## Activity
All records are to be printed again exactly as they appear.

## Records shown
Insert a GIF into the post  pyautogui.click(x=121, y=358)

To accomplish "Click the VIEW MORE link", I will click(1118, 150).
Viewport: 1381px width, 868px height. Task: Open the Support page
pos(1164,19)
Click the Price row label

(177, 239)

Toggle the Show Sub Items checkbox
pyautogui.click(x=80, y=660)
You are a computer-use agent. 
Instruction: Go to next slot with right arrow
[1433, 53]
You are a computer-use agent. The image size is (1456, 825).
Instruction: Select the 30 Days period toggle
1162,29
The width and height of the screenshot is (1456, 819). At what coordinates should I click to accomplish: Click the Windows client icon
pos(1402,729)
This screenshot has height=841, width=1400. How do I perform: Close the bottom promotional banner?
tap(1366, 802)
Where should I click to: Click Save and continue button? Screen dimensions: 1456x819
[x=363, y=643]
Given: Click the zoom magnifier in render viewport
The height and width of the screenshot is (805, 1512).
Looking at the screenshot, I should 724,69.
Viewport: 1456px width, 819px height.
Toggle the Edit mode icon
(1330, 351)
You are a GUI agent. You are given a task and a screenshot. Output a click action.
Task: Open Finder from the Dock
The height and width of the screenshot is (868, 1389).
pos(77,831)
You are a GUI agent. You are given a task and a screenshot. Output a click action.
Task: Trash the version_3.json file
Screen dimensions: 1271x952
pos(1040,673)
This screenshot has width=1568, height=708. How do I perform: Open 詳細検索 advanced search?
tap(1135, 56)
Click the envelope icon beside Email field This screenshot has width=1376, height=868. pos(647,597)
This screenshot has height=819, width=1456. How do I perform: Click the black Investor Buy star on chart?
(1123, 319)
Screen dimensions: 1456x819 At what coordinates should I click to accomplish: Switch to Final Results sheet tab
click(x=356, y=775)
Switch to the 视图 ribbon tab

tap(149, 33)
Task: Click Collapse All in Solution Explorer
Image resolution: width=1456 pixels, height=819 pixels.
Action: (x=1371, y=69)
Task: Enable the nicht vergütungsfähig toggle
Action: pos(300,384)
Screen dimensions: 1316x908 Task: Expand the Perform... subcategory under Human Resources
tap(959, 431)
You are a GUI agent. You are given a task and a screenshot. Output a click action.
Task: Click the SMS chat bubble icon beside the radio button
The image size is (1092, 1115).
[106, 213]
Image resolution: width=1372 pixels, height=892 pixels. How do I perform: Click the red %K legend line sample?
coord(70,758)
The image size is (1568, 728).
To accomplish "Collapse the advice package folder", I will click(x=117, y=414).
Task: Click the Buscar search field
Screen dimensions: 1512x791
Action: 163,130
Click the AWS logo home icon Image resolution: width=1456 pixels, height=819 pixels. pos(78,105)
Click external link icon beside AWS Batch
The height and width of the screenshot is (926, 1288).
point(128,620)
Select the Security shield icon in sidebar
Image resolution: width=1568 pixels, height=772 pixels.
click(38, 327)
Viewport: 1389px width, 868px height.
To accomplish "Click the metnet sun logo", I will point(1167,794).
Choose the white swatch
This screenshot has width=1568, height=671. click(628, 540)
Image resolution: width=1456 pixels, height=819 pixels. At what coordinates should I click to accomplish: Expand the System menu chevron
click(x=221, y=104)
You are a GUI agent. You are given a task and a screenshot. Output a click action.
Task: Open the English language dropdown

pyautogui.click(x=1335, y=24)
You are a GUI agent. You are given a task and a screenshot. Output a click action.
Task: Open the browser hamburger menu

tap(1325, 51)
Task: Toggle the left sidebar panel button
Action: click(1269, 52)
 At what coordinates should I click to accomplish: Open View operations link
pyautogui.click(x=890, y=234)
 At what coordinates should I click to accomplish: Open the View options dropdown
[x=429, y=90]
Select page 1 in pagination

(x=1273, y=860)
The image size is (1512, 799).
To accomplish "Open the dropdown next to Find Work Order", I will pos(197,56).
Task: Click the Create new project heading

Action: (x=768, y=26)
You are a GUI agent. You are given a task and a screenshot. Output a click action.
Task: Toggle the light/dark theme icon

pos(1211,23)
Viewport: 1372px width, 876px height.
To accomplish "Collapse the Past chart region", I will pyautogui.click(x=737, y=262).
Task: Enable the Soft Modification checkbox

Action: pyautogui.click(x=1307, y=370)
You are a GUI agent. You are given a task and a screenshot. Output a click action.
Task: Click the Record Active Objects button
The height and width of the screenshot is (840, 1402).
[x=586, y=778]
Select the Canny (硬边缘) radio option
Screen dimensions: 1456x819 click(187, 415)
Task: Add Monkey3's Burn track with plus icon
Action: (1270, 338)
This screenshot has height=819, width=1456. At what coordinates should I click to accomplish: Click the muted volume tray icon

## Task output
Insert a GIF into the post  pyautogui.click(x=121, y=358)

To accomplish "Click the VIEW MORE link", I will click(1118, 150).
Viewport: 1381px width, 868px height. Task: Open the Support page
pos(1164,19)
Click the Price row label

(177, 239)

Toggle the Show Sub Items checkbox
pyautogui.click(x=80, y=660)
You are a computer-use agent. 
Instruction: Go to next slot with right arrow
[1433, 53]
You are a computer-use agent. The image size is (1456, 825).
Instruction: Select the 30 Days period toggle
1162,29
The width and height of the screenshot is (1456, 819). At what coordinates should I click to accomplish: Click the Windows client icon
pos(1402,729)
This screenshot has height=841, width=1400. How do I perform: Close the bottom promotional banner?
tap(1366, 802)
Where should I click to: Click Save and continue button? Screen dimensions: 1456x819
[x=363, y=643]
Given: Click the zoom magnifier in render viewport
The height and width of the screenshot is (805, 1512).
Looking at the screenshot, I should 724,69.
Viewport: 1456px width, 819px height.
Toggle the Edit mode icon
(1330, 351)
You are a GUI agent. You are given a task and a screenshot. Output a click action.
Task: Open Finder from the Dock
The height and width of the screenshot is (868, 1389).
pos(77,831)
You are a GUI agent. You are given a task and a screenshot. Output a click action.
Task: Trash the version_3.json file
Screen dimensions: 1271x952
pos(1040,673)
This screenshot has width=1568, height=708. How do I perform: Open 詳細検索 advanced search?
tap(1135, 56)
Click the envelope icon beside Email field This screenshot has width=1376, height=868. pos(647,597)
This screenshot has height=819, width=1456. How do I perform: Click the black Investor Buy star on chart?
(1123, 319)
Screen dimensions: 1456x819 At what coordinates should I click to accomplish: Switch to Final Results sheet tab
click(x=356, y=775)
Switch to the 视图 ribbon tab

tap(149, 33)
Task: Click Collapse All in Solution Explorer
Image resolution: width=1456 pixels, height=819 pixels.
Action: (x=1371, y=69)
Task: Enable the nicht vergütungsfähig toggle
Action: pos(300,384)
Screen dimensions: 1316x908 Task: Expand the Perform... subcategory under Human Resources
tap(959, 431)
You are a GUI agent. You are given a task and a screenshot. Output a click action.
Task: Click the SMS chat bubble icon beside the radio button
The image size is (1092, 1115).
[106, 213]
Image resolution: width=1372 pixels, height=892 pixels. How do I perform: Click the red %K legend line sample?
coord(70,758)
The image size is (1568, 728).
To accomplish "Collapse the advice package folder", I will click(x=117, y=414).
Task: Click the Buscar search field
Screen dimensions: 1512x791
Action: 163,130
Click the AWS logo home icon Image resolution: width=1456 pixels, height=819 pixels. pos(78,105)
Click external link icon beside AWS Batch
The height and width of the screenshot is (926, 1288).
point(128,620)
Select the Security shield icon in sidebar
Image resolution: width=1568 pixels, height=772 pixels.
click(38, 327)
Viewport: 1389px width, 868px height.
To accomplish "Click the metnet sun logo", I will point(1167,794).
Choose the white swatch
This screenshot has width=1568, height=671. click(628, 540)
Image resolution: width=1456 pixels, height=819 pixels. At what coordinates should I click to accomplish: Expand the System menu chevron
click(x=221, y=104)
You are a GUI agent. You are given a task and a screenshot. Output a click action.
Task: Open the English language dropdown

pyautogui.click(x=1335, y=24)
You are a GUI agent. You are given a task and a screenshot. Output a click action.
Task: Open the browser hamburger menu

tap(1325, 51)
Task: Toggle the left sidebar panel button
Action: click(1269, 52)
 At what coordinates should I click to accomplish: Open View operations link
pyautogui.click(x=890, y=234)
 At what coordinates should I click to accomplish: Open the View options dropdown
[x=429, y=90]
Select page 1 in pagination

(x=1273, y=860)
The image size is (1512, 799).
To accomplish "Open the dropdown next to Find Work Order", I will pos(197,56).
Task: Click the Create new project heading

Action: (x=768, y=26)
You are a GUI agent. You are given a task and a screenshot. Output a click action.
Task: Toggle the light/dark theme icon

pos(1211,23)
Viewport: 1372px width, 876px height.
To accomplish "Collapse the Past chart region", I will pyautogui.click(x=737, y=262).
Task: Enable the Soft Modification checkbox

Action: pyautogui.click(x=1307, y=370)
You are a GUI agent. You are given a task and a screenshot. Output a click action.
Task: Click the Record Active Objects button
The height and width of the screenshot is (840, 1402).
[x=586, y=778]
Select the Canny (硬边缘) radio option
Screen dimensions: 1456x819 click(187, 415)
Task: Add Monkey3's Burn track with plus icon
Action: (1270, 338)
This screenshot has height=819, width=1456. At what coordinates should I click to accomplish: Click the muted volume tray icon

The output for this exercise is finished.